* TASK DETAILS:
In the records below, take the line with "Open the mp4 720p format dropdown" and all lines after it, and copy them exactly, pictures excluded.

* GIVEN DATA:
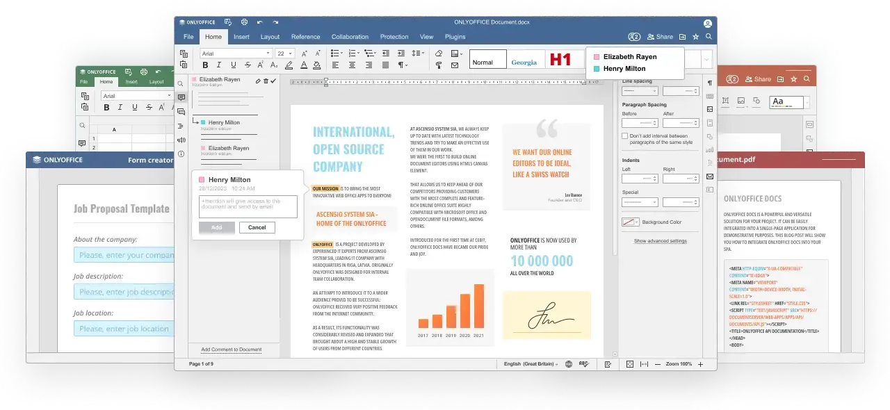Toggle nonprinting characters paragraph mark button
This screenshot has height=410, width=890.
[401, 65]
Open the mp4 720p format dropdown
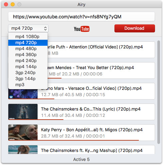The image size is (163, 165). point(28,28)
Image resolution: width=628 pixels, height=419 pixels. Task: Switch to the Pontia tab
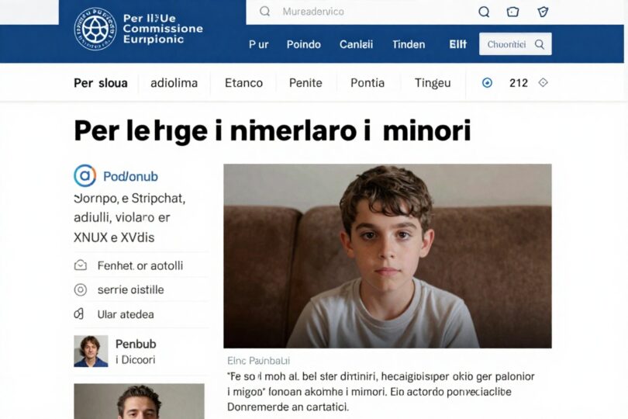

* ANSWER TO THIS EXERCISE:
Open the mp4 720p format dropdown
The image size is (163, 165). point(28,28)
Image resolution: width=628 pixels, height=419 pixels. Task: Switch to the Pontia tab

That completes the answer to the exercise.